Your assignment: Span requested from the data below: the line with "Open the Favorites star icon" through the line with "Task: Go back with the Retour button", both included. Give only these lines again, exactly, and leave every picture out.

Excerpted data:
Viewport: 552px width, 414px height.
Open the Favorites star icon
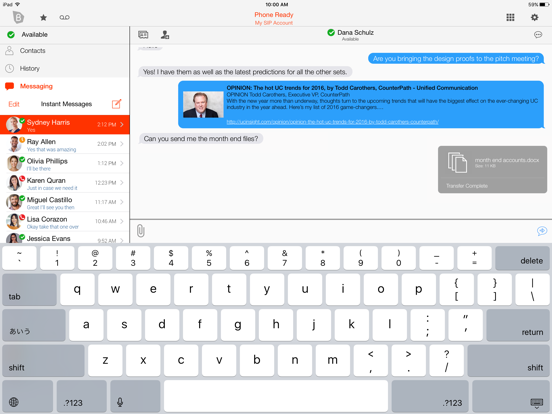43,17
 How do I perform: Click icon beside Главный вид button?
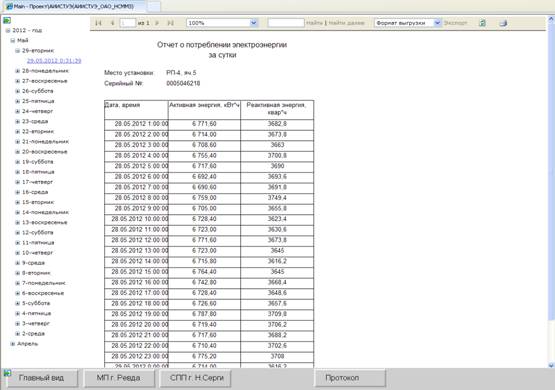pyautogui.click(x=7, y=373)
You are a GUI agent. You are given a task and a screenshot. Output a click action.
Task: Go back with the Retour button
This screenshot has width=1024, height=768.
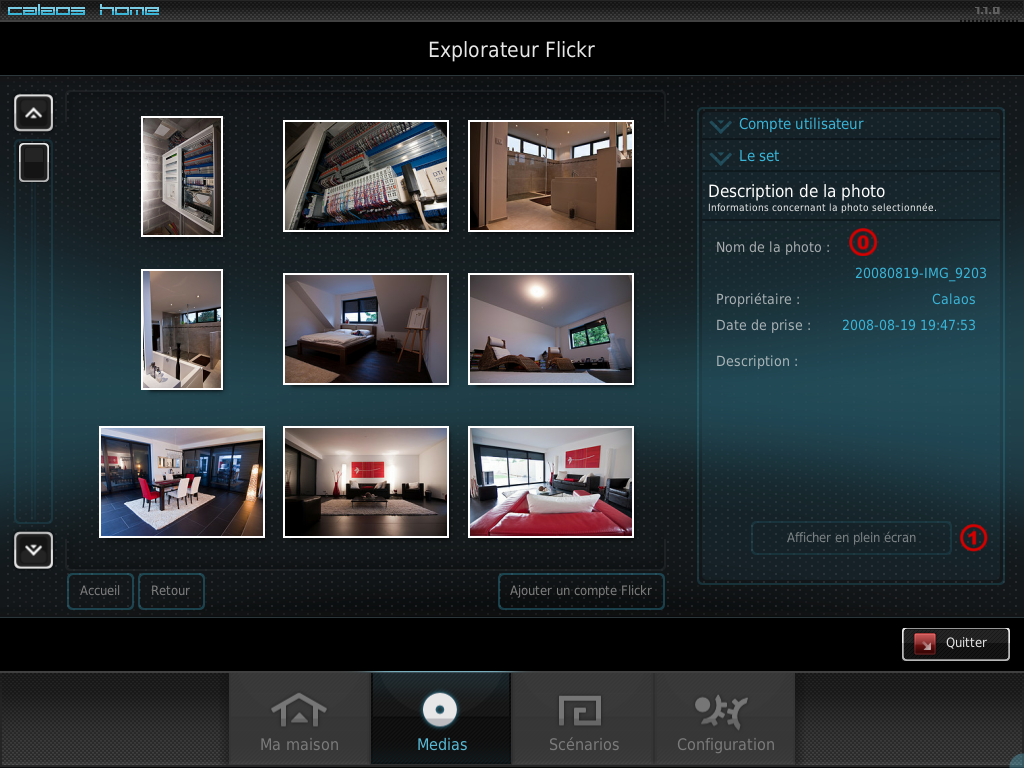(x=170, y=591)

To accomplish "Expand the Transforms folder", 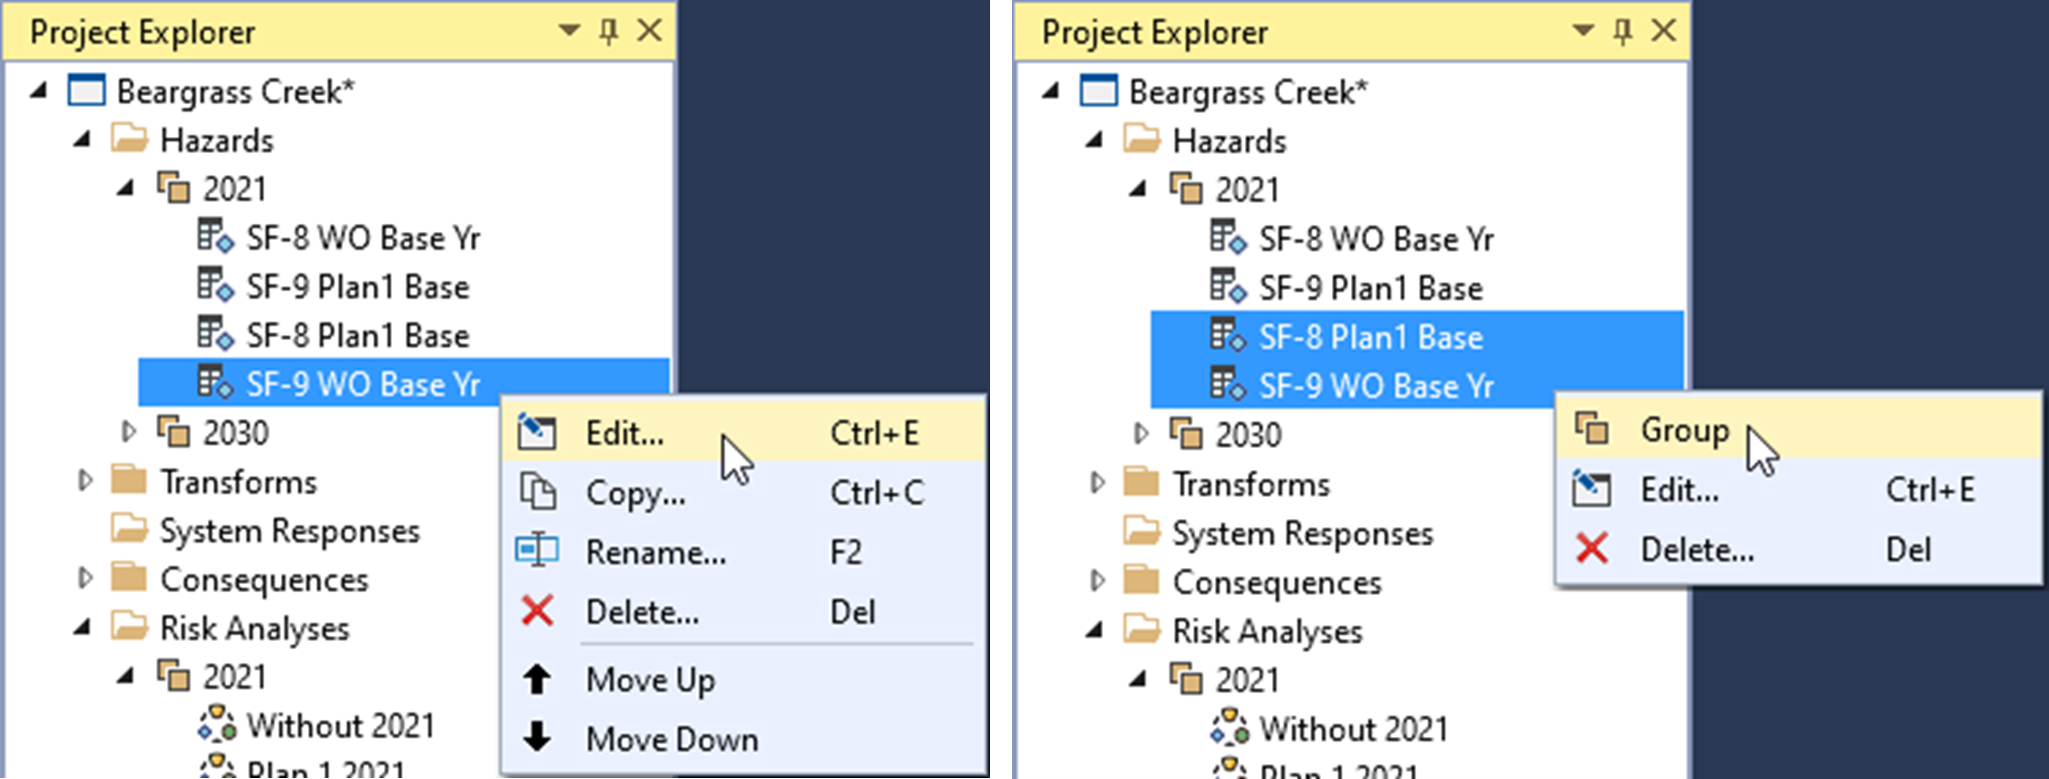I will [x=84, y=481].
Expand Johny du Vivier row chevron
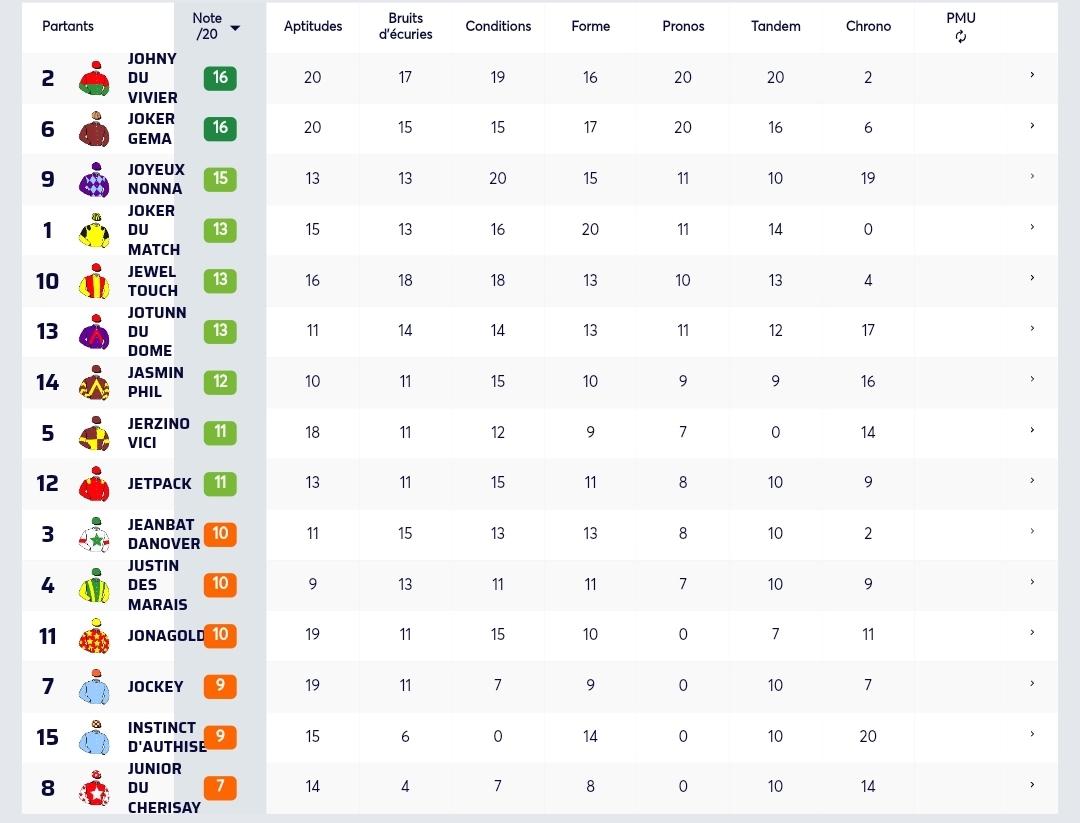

Problem solution:
Open the Favorites star icon
43,17
 How do I perform: Click icon beside Главный вид button?
pyautogui.click(x=7, y=373)
You are a GUI agent. You are given a task and a screenshot. Output a click action.
Task: Go back with the Retour button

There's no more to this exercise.